Two AMD Strix Halo chips will sit at the heart of the OneXPlayer X2 Mini Pro, and the choice between them is the most interesting decision the device asks buyers to make. The top configuration uses the Ryzen AI Max+ 395 with 16 Zen 5 cores and 32 threads, while a new entry, the Ryzen AI Max+ 388, halves that to 8 cores and 16 threads. Both keep the full 40 compute unit Radeon 8060S integrated GPU, so the cheaper 388 feeds the same graphics hardware with fewer CPU cores competing for the power envelope.

That envelope is unusually large for a handheld. The X2 Mini Pro advertises up to a 120W TDP, reachable through an optional Frost Bay external liquid cooling module that clamps onto the chassis. Driving it is a 22.4 cm (8.8 inch) native landscape OLED panel running at 144Hz with variable refresh rate and a rated 700 nits of brightness. Power comes from an 85Wh external battery that detaches and swaps, and storage expands through microSD plus a mini SSD slot, alongside USB4 Type-C connectivity.

The controls lean modular. The Hall effect sticks, stacked shoulder buttons, adjustable triggers, and an interchangeable D-pad all sit on fully detachable controllers, and an optional magnetic backlit keyboard cover turns the unit into a small laptop. OneXPlayer is positioning that flexibility as a 3-in-1 pitch, switching between handheld, tablet, and laptop modes.

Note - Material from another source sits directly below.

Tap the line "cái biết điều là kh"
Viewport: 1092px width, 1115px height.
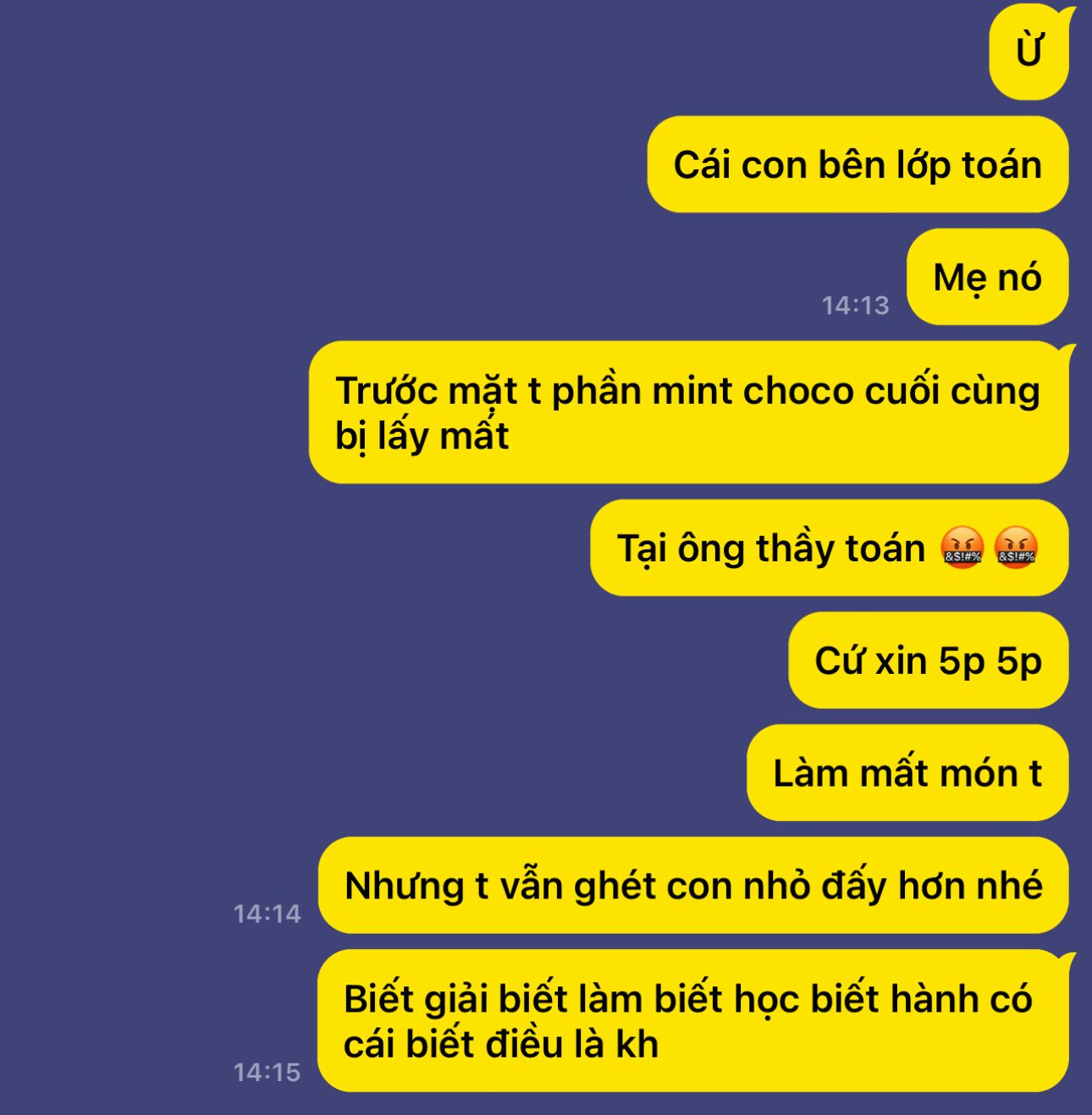[x=501, y=1044]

The X2 Mini Pro ships with Windows and the OneXConsole launcher, but the Radeon 8060S is now well-traveled territory on Linux. Bazzite, the Fedora Atomic gaming image with a SteamOS-style game mode, recently added official support for the GPD Win 5, the first Strix Halo handheld to get a sanctioned build, and SteamOS 3.8 already runs on Ryzen AI Max+ 395 systems. A configuration HID driver contributed by a Valve engineer and queued for Linux 7.2 adds RGB lighting controls, vibration intensity, and button remapping for OneXPlayer handhelds at the kernel level. Anyone planning to wipe Windows for a controller-first Linux setup has a maturing software stack to land on, since the same RDNA 3.5 graphics and Zen 5 cores underpin every device in this class.

The Indiegogo campaign opens on 2026-06-14, with pricing not yet announced. A second device, the OneXPlayer 3, is expected to launch its own campaign later in June.